N. Artrith and J. Behler. “High-dimensional neural network potentials for metal surfaces: A prototype study for copper.” Physical Review B 85, no. 4 (2012): 045439.

Artrith2013

N. Artrith, B. Hiller, and J. Behler. “Neural network potentials for metals and oxides–First applications to copper clusters at zinc oxide.” physica status solidi (b) 250, no. 6 (2013): 1191-1203.

transform(conf, fit_forces=False, fit_stress=False)[source]#

Transform atomic coords to atomic environment descriptor values.

Parameters

conf (Configuration object) – A configuration of atoms.

fit_forces: bool (optional)

Whether to compute the gradient of descriptor values w.r.t. atomic coordinates so as to compute forces.

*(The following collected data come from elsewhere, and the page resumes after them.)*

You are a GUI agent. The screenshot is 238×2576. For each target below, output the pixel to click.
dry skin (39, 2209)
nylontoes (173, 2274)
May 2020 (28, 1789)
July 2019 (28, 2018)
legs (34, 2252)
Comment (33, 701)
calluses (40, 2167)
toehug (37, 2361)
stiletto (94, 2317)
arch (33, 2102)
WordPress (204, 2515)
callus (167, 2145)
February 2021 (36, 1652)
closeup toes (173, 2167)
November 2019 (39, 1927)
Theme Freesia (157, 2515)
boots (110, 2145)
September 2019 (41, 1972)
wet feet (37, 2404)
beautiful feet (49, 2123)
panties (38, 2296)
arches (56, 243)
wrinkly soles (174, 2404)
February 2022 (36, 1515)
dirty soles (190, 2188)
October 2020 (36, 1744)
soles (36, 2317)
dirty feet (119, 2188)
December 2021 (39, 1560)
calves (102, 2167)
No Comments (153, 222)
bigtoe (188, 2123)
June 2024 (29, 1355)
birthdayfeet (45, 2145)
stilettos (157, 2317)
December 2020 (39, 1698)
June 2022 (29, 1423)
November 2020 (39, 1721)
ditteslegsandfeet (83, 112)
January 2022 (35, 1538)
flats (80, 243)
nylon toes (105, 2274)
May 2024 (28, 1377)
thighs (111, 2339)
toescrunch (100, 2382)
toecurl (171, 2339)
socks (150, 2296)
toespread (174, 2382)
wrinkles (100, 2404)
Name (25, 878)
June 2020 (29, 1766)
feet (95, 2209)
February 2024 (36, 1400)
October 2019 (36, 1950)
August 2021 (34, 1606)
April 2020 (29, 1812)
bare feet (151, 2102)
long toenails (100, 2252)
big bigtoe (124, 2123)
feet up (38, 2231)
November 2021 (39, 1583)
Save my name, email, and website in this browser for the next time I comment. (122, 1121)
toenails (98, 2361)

fit_stress: bool (optional)

Whether to compute the gradient of descriptor values w.r.t. atomic coordinates so as to compute stress.

Returns

  • zeta (2D array) – Descriptor values, each row for one atom. zeta has shape (num_atoms, num_descriptors), where num_atoms is the number of atoms in the configuration, and num_descriptors is the size of the descriptor vector (depending on the the choice of hyper-parameters).

  • dzetadr_forces (3D array if fit_forces is True, otherwise None) – Gradient of descriptor values w.r.t. atomic coordinates for forces computation. dzetadr_forces has shape (num_atoms, num_descriptors, num_atoms*DIM), where num_atoms and num_descriptors has the same meanings as described in zeta. DIM = 3 denotes three Cartesian coordinates.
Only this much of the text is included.